---------- Source passage

Published in Décor & Style Magazine

Old friends and enemies take to the stage this month. Peter and Wendy return, along with all our Dr. Seuss friends. And two literary masters exchange barbs after death.

Peter and Wendy is a magical, musical retelling of J.M. Barrie’s 1911 novel about the characters in his 1904 hit play, Peter Pan. One critic described the award-winning production, by the acclaimed New York-based collaborative theater company, Mabou Mines, as a “classic story… turned outside-in.”

Adapted by Liza Lorwin, with original music by Johnny Cunningham, the show makes its San Diego premiere at the La Jolla Playhouse, directed (as was the 1996 original) by Lee Breuer, the McArthur (“genius”) Award-winning former co-chair of the Yale School of Drama and Mabou Mines’ founding director.

--------------------
---------- Data extract

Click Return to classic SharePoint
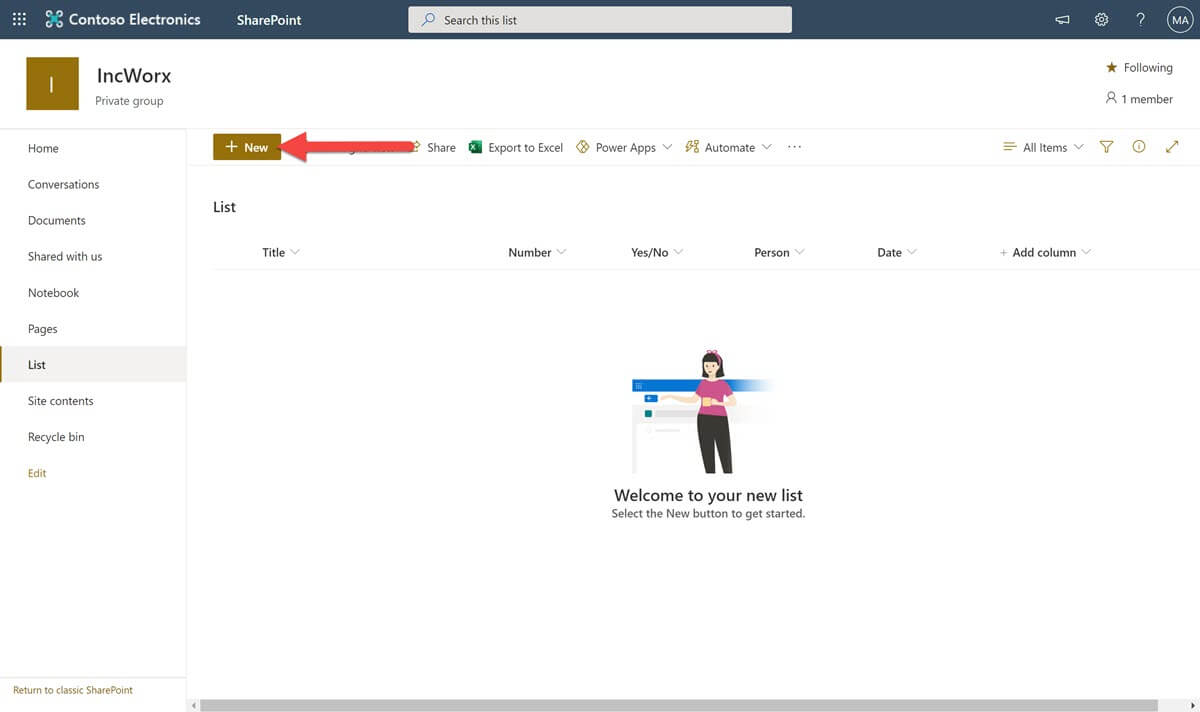 click(x=71, y=689)
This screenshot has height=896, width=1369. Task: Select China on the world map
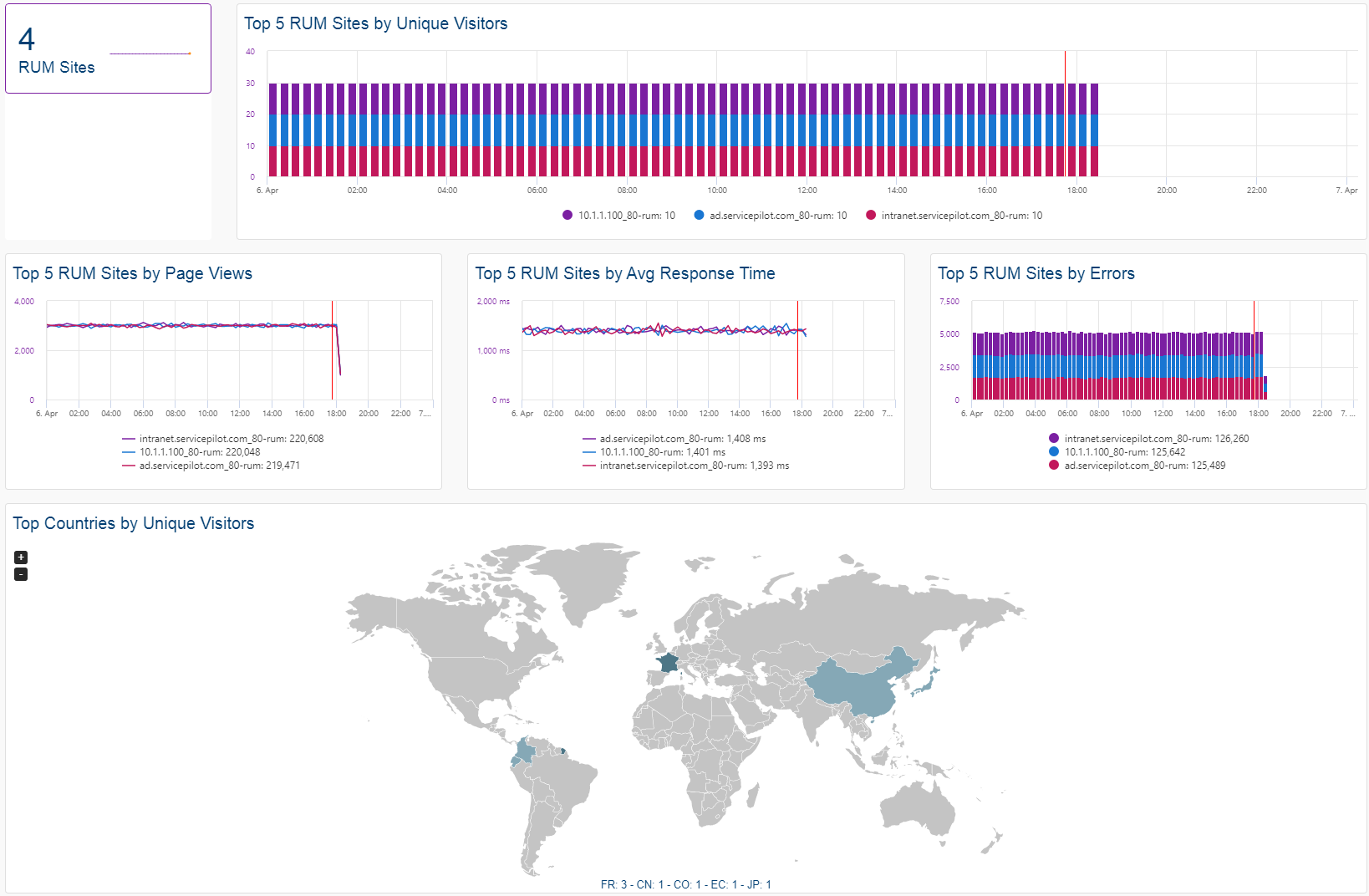861,685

--------------------

#### Objective:
From the magazine passage above the lines, list each person it names as having written, adapted, scored, or directed Peter and Wendy or the works it is based on, with that person's role.

#### Answer for the task:
- J.M. Barrie: author of the 1911 novel and the 1904 play Peter Pan
- Liza Lorwin: adapter
- Johnny Cunningham: composer of the original music
- Lee Breuer: director